*Task prompt*:
Pick out each line in the records that contains the word "heading" and copy those lines.

----

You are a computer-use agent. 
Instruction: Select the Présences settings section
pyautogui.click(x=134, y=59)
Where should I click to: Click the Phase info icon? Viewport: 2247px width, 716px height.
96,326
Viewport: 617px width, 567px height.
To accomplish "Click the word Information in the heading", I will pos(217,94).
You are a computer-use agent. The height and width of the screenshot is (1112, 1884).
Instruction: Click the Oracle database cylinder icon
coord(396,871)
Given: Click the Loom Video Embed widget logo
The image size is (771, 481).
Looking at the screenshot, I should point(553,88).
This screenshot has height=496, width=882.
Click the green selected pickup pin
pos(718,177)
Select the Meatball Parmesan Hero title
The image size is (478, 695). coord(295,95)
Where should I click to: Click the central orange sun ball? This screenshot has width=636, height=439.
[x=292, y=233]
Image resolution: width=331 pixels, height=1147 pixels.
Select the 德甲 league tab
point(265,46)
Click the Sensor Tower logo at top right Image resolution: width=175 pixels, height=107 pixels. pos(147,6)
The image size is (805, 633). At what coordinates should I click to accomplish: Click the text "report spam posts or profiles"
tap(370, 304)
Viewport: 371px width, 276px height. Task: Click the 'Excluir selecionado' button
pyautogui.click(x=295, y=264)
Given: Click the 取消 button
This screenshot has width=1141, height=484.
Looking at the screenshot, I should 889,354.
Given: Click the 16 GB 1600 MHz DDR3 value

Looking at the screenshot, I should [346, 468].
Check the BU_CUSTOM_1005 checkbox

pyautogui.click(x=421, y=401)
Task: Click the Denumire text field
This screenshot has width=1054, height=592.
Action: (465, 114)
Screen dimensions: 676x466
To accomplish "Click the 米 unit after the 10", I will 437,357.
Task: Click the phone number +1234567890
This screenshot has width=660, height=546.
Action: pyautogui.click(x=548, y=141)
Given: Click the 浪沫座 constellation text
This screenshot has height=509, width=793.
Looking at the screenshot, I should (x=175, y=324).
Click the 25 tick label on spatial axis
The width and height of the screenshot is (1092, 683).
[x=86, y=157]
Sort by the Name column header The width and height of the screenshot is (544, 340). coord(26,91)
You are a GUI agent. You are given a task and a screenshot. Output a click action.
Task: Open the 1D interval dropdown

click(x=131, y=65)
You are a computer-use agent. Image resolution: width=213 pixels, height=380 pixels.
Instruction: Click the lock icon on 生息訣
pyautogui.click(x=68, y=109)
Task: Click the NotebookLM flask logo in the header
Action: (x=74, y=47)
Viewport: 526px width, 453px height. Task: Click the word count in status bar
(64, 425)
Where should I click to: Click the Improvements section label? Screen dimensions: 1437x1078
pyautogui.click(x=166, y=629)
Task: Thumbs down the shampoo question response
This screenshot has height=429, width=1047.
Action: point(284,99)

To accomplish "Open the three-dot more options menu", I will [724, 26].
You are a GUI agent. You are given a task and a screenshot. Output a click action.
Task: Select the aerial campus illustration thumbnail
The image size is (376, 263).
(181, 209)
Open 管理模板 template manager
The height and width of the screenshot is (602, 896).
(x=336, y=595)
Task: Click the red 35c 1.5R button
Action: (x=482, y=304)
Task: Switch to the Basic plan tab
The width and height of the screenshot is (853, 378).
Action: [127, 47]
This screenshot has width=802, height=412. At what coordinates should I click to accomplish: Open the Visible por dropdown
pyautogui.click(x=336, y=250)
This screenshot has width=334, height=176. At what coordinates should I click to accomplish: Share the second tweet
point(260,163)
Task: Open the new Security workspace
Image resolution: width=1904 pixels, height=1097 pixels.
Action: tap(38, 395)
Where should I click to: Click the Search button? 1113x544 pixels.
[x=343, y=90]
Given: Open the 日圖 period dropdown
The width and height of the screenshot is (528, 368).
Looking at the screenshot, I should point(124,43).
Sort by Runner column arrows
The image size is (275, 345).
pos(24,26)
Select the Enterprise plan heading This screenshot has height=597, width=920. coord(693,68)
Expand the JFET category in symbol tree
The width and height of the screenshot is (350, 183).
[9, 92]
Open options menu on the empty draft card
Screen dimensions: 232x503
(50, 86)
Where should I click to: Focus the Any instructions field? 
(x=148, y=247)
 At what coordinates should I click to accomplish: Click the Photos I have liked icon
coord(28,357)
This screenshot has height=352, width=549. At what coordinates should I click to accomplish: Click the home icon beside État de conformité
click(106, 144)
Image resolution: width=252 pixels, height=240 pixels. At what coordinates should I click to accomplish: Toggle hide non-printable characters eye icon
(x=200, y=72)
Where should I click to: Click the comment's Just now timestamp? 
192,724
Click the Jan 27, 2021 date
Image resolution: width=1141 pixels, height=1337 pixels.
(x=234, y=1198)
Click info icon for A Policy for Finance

----

*Reply*:
To accomplish "Click the word Information in the heading", I will pos(217,94).
Select the Enterprise plan heading This screenshot has height=597, width=920. coord(693,68)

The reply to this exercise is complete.